In her application, Walker, through her attorney Vishaal Siewsaran of Freedom Law Chambers, are demanding that government provide them with the following: the top 100 ranked students in the 2022 SEA examination and the criteria used to rank them; details of recognition and rewards to top performers before the decision was made not to publish their names; the number of FOIA requests from parents for information on their children’s ranking since the ministry stopped publishing the list; and whether a monetary prize is still given to students who top the exam.

Siewsaran said the disclosure of the top performers at the SEA, “is an entrenched policy that was observed by all governments until July 2022 when the present administration suddenly announced that it will no longer continue with this policy of disclosure.”

“No credible explanation or justification was given,” Siewsaran said in the letter to the ministry’s PS.

He also said the ministry had not given any “convincing rationale” for why the ministry had abolished the publication of the top 200 SEA candidates, nor were there public consultations to get views of parents or teachers. Siewsaran also said the decision was “fundamentally flawed.”

Siewsaran said the publication of the top-ranked students will not affect competition between students, since the SEA was still the entrance exam to determine which secondary school a child would be placed in, and that process was still heavily dependent on a child’s performance.

Walker believes the rationale advanced by the minister of education for not publishing the top 200 list was “unconvincing, unreasonable, and politically suspicious.”

Siewsaran also said historically, competition was integral to human development, and pointed to several events hosted by the ministry based on competition including InterCol, the schools’ football and cricket leagues; Junior Panorama, Junior Calypso and Chutney Monarch; the International Mathematical Olympiad; and the National Spelling Bee, among others.

The attorney said any attempt to eliminate competition among students was “farcical, irrational and destined to fail.”

Walker also hopes the information she is asking for can identify why it appears boys are underperforming; whether government schools are underperforming when compared to denominational schools; and what particular denominational board is excelling or failing; whether schools in any particular geographical area are performing better than others; and whether there is a “consistent ethnic imbalance in the top SEA performers that merits further research to determine the reasons for this and see whether it can be extrapolated in other schools.”

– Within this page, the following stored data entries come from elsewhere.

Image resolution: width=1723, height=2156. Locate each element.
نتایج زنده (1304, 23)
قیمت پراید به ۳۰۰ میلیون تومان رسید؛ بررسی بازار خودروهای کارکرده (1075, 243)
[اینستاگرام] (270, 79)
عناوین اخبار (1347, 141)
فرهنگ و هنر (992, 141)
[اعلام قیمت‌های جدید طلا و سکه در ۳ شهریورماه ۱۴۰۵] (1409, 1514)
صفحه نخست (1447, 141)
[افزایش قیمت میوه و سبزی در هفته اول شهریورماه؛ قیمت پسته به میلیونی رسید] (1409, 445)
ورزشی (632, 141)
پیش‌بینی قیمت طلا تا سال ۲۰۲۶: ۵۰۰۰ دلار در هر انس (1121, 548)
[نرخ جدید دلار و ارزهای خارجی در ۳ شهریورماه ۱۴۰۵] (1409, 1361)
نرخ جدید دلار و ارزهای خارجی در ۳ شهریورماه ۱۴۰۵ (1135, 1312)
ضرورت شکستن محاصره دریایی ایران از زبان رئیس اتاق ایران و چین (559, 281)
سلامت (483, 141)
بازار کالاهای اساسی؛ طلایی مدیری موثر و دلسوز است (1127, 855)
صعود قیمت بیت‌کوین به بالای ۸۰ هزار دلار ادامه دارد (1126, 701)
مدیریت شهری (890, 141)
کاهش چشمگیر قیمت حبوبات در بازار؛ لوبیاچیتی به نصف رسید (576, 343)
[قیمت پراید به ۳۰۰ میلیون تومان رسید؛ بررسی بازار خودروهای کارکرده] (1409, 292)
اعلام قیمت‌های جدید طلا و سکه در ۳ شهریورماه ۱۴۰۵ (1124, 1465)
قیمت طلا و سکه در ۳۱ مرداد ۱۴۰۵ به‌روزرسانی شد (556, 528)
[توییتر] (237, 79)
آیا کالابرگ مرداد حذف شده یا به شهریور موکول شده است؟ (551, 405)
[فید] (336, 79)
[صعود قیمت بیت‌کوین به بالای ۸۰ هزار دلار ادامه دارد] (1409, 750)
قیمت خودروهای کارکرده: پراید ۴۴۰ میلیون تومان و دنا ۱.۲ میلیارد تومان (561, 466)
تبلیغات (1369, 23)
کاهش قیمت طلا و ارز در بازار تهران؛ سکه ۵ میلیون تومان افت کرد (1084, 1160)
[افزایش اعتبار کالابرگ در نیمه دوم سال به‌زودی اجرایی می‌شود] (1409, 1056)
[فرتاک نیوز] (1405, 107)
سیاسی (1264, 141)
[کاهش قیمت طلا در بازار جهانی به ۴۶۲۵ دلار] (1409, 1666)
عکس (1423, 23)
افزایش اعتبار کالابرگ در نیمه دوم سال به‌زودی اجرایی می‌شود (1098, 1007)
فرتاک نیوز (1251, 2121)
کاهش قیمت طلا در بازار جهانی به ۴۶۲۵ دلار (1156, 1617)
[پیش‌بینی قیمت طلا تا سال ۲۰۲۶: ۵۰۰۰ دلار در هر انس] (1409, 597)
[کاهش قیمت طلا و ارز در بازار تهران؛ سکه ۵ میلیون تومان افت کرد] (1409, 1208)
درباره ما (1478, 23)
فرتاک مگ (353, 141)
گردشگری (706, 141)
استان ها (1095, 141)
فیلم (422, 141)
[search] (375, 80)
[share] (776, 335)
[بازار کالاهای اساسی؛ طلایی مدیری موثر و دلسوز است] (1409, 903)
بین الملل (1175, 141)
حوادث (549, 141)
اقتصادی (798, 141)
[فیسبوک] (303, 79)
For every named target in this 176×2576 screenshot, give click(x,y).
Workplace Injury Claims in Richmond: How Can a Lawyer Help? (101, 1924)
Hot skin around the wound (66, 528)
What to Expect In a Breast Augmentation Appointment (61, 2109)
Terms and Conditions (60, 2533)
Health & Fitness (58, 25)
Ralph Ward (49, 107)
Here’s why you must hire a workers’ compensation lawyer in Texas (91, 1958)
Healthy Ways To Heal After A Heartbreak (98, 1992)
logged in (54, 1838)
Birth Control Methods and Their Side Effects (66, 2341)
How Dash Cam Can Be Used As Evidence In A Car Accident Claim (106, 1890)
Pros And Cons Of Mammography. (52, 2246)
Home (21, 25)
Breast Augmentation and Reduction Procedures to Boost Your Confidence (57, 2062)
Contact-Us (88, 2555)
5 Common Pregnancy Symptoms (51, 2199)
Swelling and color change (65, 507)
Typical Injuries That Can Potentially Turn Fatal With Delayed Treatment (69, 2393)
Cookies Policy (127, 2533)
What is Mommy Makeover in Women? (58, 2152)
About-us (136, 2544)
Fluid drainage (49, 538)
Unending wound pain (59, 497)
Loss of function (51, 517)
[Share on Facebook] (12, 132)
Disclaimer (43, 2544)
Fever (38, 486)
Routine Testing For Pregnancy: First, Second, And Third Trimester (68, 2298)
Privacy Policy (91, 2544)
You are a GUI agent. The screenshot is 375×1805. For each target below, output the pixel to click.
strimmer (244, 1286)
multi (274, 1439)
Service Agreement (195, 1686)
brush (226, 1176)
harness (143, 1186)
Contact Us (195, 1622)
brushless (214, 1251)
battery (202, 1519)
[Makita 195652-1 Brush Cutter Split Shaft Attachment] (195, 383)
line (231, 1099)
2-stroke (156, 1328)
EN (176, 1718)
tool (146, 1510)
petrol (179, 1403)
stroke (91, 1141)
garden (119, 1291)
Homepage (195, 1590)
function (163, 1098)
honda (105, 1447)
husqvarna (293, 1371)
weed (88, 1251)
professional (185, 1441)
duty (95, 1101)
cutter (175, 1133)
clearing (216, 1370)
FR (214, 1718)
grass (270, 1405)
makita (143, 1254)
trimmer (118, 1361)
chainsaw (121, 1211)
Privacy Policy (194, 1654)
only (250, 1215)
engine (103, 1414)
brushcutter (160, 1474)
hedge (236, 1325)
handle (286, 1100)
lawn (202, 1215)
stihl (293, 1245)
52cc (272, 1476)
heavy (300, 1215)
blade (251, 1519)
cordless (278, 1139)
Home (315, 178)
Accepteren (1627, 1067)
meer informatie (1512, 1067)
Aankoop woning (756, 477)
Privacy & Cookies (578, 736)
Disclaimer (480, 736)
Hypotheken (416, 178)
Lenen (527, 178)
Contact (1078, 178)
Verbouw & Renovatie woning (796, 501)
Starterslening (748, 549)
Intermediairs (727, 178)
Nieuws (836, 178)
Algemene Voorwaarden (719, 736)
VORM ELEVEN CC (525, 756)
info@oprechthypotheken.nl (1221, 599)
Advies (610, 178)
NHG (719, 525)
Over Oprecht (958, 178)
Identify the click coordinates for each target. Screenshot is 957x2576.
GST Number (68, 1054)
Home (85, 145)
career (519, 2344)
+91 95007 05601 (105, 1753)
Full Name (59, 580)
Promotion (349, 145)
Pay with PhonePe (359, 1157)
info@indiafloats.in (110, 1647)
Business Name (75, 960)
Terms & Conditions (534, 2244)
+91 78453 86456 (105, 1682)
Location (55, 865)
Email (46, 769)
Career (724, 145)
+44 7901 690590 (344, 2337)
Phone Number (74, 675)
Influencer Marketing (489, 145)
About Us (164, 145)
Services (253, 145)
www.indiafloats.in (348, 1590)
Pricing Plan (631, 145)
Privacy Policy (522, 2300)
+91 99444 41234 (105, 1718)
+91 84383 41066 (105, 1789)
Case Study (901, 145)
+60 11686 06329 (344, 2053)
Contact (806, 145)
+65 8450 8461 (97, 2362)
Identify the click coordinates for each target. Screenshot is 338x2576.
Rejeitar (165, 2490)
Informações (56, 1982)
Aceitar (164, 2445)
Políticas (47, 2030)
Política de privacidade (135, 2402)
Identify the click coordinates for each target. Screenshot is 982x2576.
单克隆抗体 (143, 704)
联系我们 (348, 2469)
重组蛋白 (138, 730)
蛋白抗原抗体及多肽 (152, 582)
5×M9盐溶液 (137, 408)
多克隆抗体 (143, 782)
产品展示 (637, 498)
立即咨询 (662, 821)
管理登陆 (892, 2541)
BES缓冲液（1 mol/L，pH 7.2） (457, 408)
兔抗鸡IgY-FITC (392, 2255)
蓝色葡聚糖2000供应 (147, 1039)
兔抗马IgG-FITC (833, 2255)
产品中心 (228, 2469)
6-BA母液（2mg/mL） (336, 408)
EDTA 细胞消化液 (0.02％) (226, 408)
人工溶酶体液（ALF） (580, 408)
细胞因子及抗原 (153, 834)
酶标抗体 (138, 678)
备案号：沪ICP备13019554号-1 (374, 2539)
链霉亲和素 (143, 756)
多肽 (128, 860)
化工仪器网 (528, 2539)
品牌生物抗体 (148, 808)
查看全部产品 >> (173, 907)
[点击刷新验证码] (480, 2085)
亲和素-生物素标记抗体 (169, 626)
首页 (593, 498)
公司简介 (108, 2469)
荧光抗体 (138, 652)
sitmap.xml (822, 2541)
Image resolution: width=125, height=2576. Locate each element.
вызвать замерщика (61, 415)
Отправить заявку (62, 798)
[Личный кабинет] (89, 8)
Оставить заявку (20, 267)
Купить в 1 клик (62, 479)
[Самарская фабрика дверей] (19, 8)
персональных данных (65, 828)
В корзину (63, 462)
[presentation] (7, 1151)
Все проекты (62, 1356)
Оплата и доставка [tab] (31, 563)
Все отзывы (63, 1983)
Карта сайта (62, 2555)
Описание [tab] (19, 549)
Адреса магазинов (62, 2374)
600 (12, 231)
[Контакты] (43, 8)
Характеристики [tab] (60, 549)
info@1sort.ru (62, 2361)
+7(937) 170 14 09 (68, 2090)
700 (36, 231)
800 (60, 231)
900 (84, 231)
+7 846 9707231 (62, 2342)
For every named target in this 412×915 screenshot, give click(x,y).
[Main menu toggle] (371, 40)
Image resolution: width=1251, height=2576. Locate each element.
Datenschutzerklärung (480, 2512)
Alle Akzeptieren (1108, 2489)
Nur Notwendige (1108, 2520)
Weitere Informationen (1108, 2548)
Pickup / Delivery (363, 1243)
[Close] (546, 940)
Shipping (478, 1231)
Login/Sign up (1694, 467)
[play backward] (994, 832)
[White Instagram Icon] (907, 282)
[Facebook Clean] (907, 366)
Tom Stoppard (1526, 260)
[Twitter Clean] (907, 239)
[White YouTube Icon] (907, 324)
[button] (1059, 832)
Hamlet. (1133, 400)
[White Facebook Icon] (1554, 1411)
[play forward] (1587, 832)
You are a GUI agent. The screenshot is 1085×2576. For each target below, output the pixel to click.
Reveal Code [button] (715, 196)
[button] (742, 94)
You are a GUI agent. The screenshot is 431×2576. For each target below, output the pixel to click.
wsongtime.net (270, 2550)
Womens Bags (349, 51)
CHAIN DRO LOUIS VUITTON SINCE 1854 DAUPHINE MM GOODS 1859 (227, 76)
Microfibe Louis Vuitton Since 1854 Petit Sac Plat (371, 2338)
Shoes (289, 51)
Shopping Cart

The attorney said Walker intends to publish a paper to stimulate public debate, adding, “Disclosure would be conducive to the public interest as a society is entitled to know who the top SEA performers are.”

Walker also wants information relating to a committee set up in 2021 to review the SEA and the Concordat between the government and denominational schools. The information on the committee she has asked for includes the letters of appointment of all 14 members; a copy of their terms of reference; and the total amount of remuneration paid to any member; its report; and, if there is none, the deadline for its submission.

The ministry was given 30 days to respond.